Pinturas sobre chapas de alumínio

As primeiras chapas de alumínio apresentaram-se como uma incógnita para mim. Durante esses anos de convívio o alumínio se tornou mais do que um suporte rígido e estável para pintura.
A construção das pinturas não partem de um projeto totalmente calculado, em que se sabe como será seu começo e fim. A cada dia, faixas e superfícies de cores são sobrepostas em finas camadas transparentes que se fundem com a cor da camada anterior e assim, sucessivamente, por dezenas de vezes.

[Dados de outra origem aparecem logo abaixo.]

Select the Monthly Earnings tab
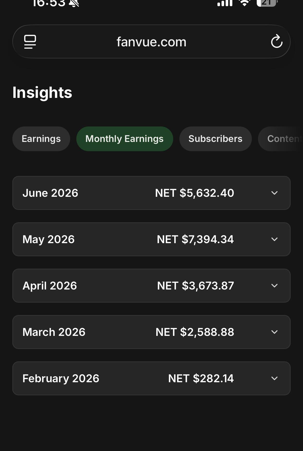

As relações cromáticas se estabelecem e o jogo com pintura se inicia.
No campo da pintura concentram-se as nuances luminosas acinzentadas do metal com as camadas coloridas e translúcidas da tinta. A percepção das cores são alteradas dependendo da incidência da luz exterior na pintura. O olhar frontal do observador é convidado a um pequeno deslocamento para as laterais do quadro, a luminosidade se mostra distinta em cada posição do olhar.

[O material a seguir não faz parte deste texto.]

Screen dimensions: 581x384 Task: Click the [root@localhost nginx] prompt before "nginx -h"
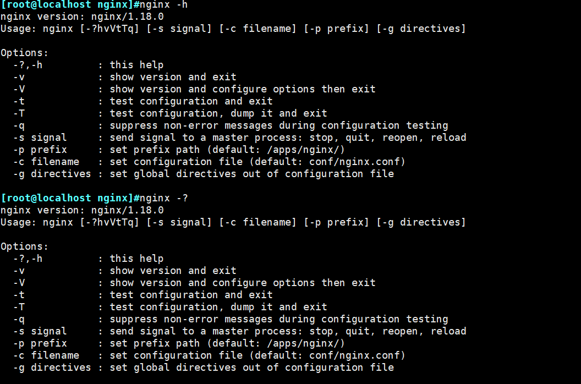pyautogui.click(x=69, y=4)
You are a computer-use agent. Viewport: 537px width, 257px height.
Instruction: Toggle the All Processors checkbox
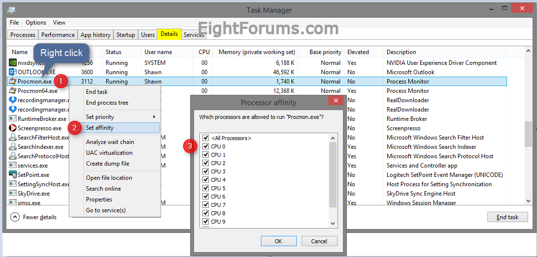pyautogui.click(x=205, y=138)
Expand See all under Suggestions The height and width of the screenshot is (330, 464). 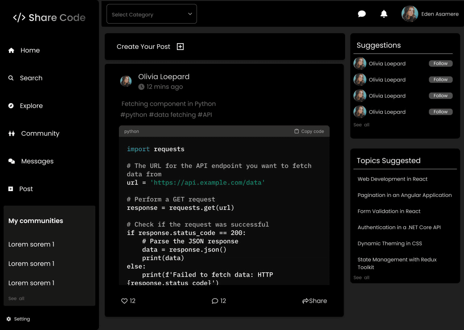(361, 125)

A superfície do metal oferece brilho ou opacidade, dependendo do tratamento escolhido antes de poder receber as camadas de tintas. Penso que durante esses anos de convívio com os materiais, minha escolha poderia ter se tornado monótona e repetitiva, mas ao contrario disso, encontro fôlego e surpresas nas diferentes possibilidades que os materiais ainda oferecem.